Breathless expectation! I love that phrase! What is God going to do next?? I may not be sure of many things in my life, but I am sure of God! I may not know the next step, but I am sure He does and He will lead me. I may not know His plans for me, but He does! I may not know how He will provide, but He will! And far beyond just the ordinary, everyday blessings which He showers upon us, come those unexpected blessings! Chambers says, “when we are rightly related to God, life is full of spontaneous, joyful uncertainty and expectancy… “
We often shake our heads sadly when something tragic happens and say, “Well, you never know what a day will bring forth.” Chambers says this phrase should rather be said every day with a feeling of glad expectation, breathless expectation. “I can hardly wait to see what God will do today!”

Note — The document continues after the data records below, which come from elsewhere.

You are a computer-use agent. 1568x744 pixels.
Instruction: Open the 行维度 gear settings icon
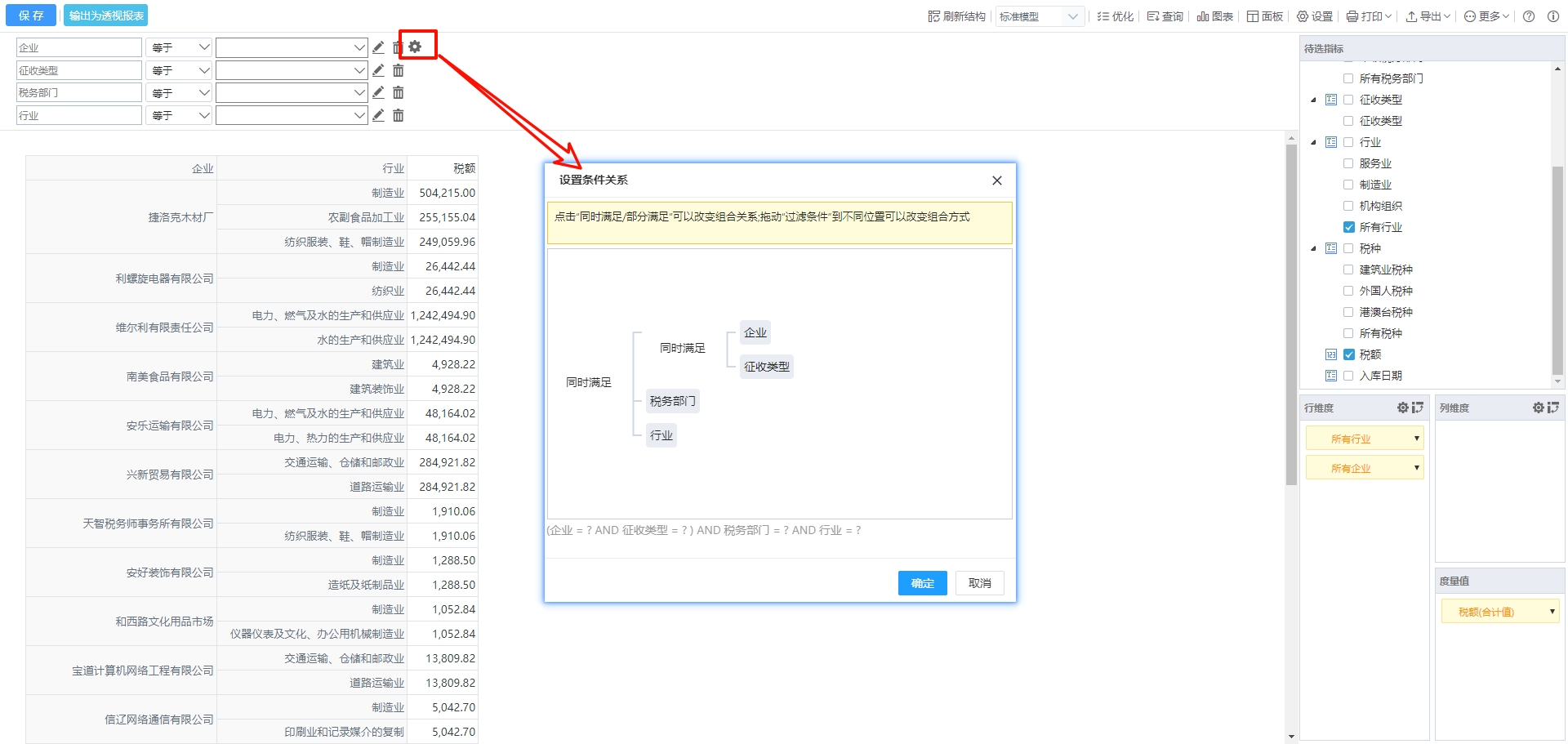[x=1402, y=408]
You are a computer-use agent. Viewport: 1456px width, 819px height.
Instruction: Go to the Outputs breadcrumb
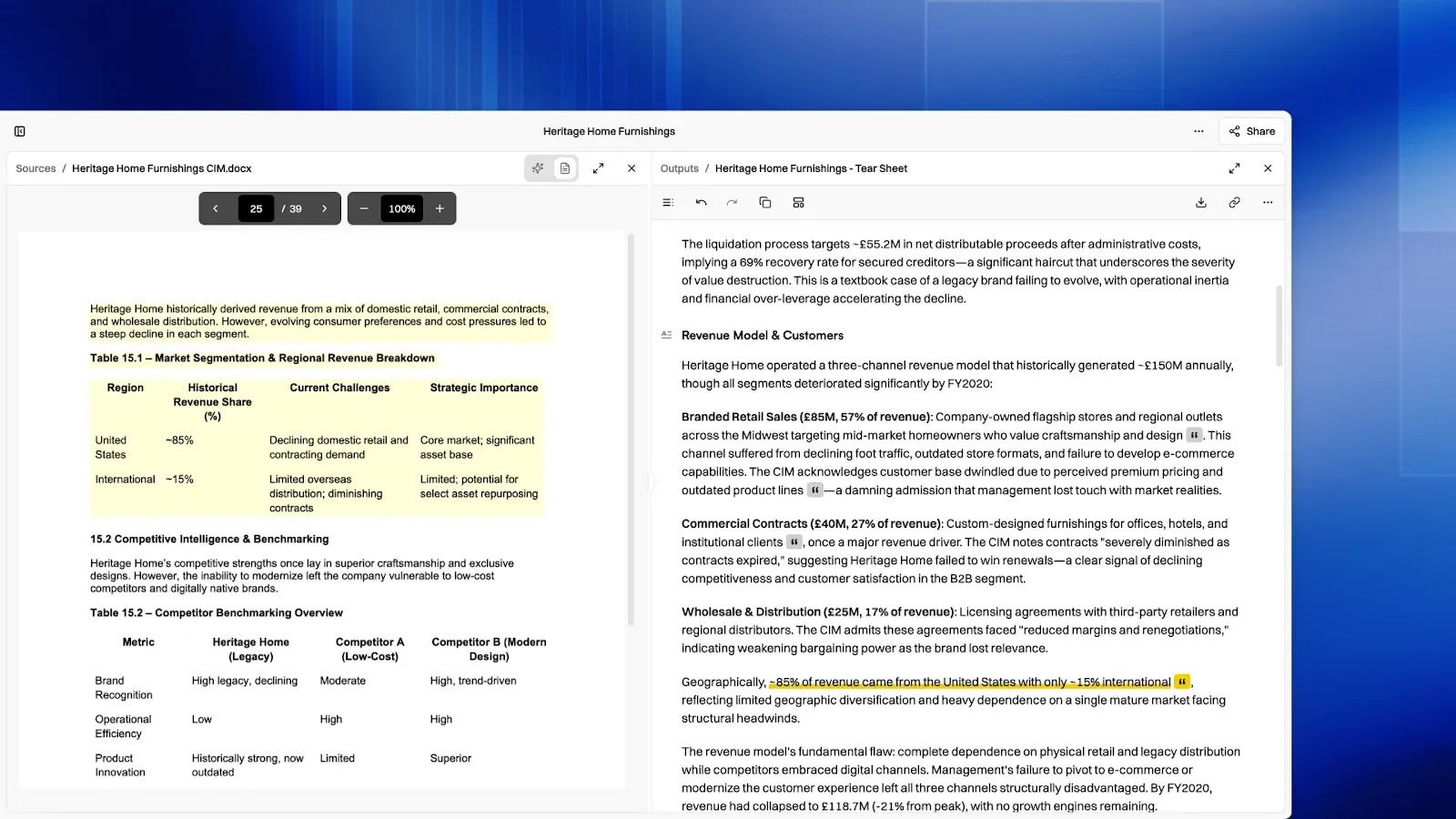(x=679, y=168)
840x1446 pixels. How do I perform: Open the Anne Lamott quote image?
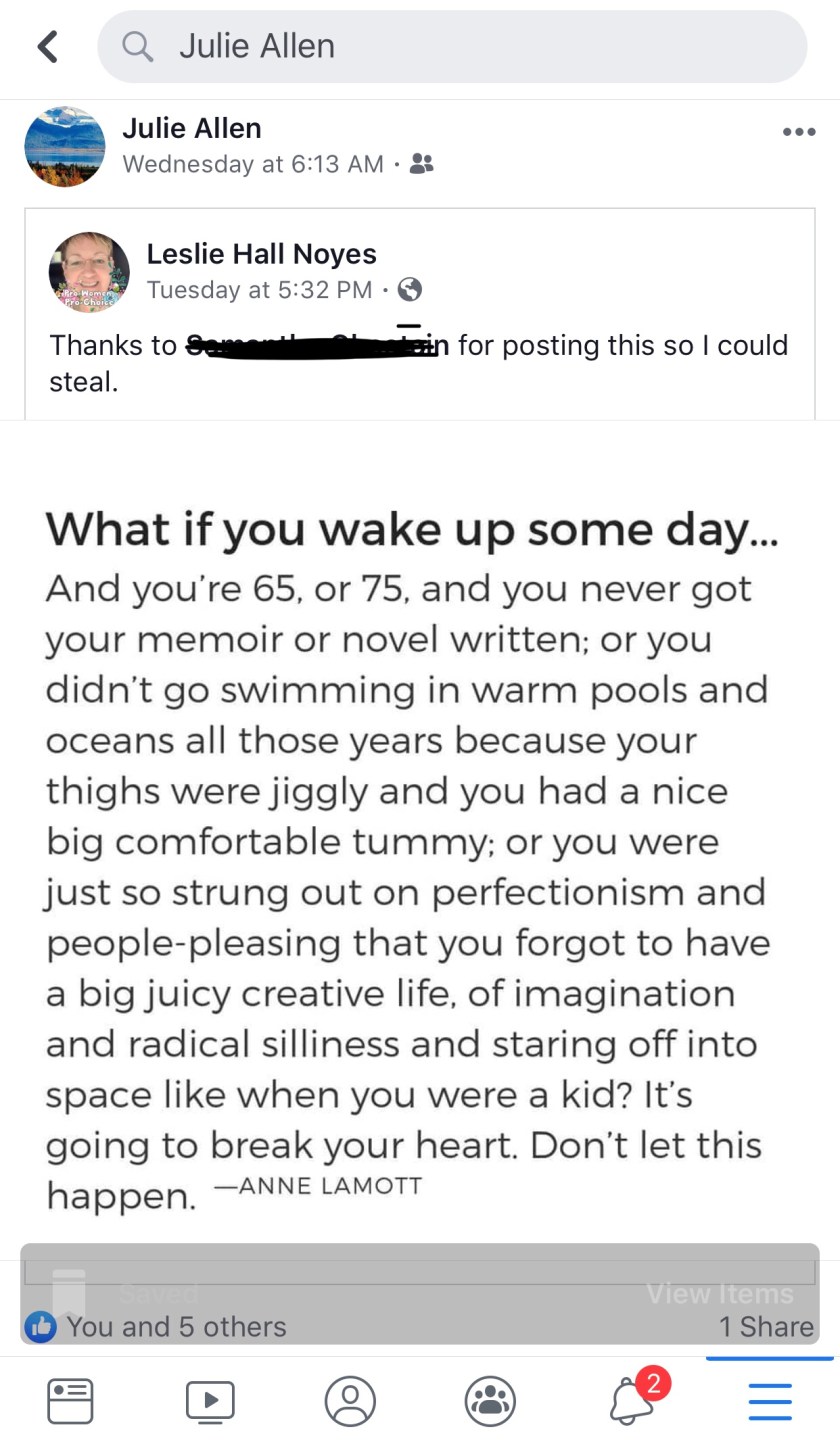[420, 850]
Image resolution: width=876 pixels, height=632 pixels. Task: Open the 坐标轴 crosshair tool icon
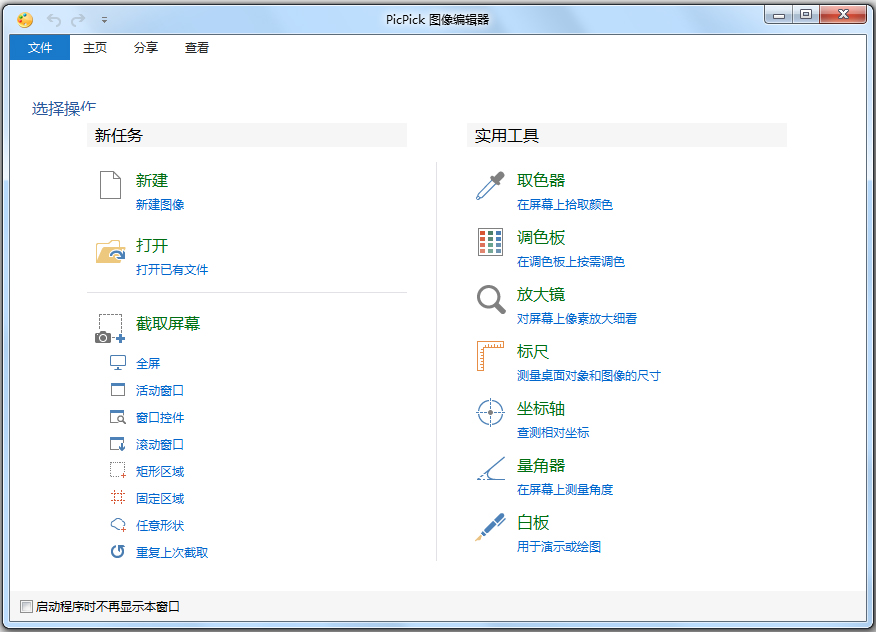(489, 412)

Why should those little miracles, those little “God-things” be unexpected? Our hope is in Him! If we truly trust Him as a little child we can expect Him to surprise us! Psalm 62:5 says, “My soul, wait thou only upon God; for my expectation is from him.” Philippians 1:20 tells us “according to my earnest expectation and my hope” that Christ will be magnified in us! Let us then live in breathless expectation to see what He will do next! What a day may bring forth may just be something amazing!